------ INPUT ------

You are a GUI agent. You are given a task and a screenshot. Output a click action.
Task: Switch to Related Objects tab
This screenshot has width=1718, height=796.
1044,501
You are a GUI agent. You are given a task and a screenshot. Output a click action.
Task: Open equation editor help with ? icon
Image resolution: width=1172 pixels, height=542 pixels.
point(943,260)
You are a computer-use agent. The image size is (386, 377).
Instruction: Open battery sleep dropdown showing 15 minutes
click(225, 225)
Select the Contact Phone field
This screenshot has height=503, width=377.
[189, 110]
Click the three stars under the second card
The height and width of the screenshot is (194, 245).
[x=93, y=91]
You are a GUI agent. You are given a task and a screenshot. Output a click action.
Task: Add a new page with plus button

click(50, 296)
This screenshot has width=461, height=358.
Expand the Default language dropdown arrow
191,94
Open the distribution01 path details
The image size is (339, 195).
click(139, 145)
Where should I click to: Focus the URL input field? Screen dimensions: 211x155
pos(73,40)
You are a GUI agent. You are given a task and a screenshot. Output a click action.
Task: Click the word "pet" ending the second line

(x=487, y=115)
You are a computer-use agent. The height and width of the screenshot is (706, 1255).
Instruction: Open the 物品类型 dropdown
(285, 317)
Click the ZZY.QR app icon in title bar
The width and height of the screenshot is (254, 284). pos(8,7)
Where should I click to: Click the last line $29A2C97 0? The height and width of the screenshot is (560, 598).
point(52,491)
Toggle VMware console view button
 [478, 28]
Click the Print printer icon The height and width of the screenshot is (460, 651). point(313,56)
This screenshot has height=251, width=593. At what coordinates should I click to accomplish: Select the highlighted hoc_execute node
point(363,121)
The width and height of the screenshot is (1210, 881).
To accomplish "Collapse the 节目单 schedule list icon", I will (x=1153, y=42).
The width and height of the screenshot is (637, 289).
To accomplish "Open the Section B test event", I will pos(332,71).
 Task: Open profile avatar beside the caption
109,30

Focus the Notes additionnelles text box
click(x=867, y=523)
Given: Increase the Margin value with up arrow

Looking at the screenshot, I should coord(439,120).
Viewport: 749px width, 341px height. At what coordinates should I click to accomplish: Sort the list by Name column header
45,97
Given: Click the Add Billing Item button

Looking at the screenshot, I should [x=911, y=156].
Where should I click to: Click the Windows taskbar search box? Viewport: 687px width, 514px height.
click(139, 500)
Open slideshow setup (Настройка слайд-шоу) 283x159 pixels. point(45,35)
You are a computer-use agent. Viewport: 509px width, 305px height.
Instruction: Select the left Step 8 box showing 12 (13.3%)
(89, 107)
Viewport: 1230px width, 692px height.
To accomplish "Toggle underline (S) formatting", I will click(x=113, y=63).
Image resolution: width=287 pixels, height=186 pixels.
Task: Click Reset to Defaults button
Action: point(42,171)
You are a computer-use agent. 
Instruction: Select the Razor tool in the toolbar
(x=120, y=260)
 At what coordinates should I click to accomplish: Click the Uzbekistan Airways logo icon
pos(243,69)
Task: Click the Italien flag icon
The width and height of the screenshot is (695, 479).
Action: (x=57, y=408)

------

### WHAT TO DO:
Extract every line of the data above that contains the string "size". Case counts.

### COMPLETE OUTPUT:
You are a computer-use agent. The image size is (386, 377).
The image size is (339, 195).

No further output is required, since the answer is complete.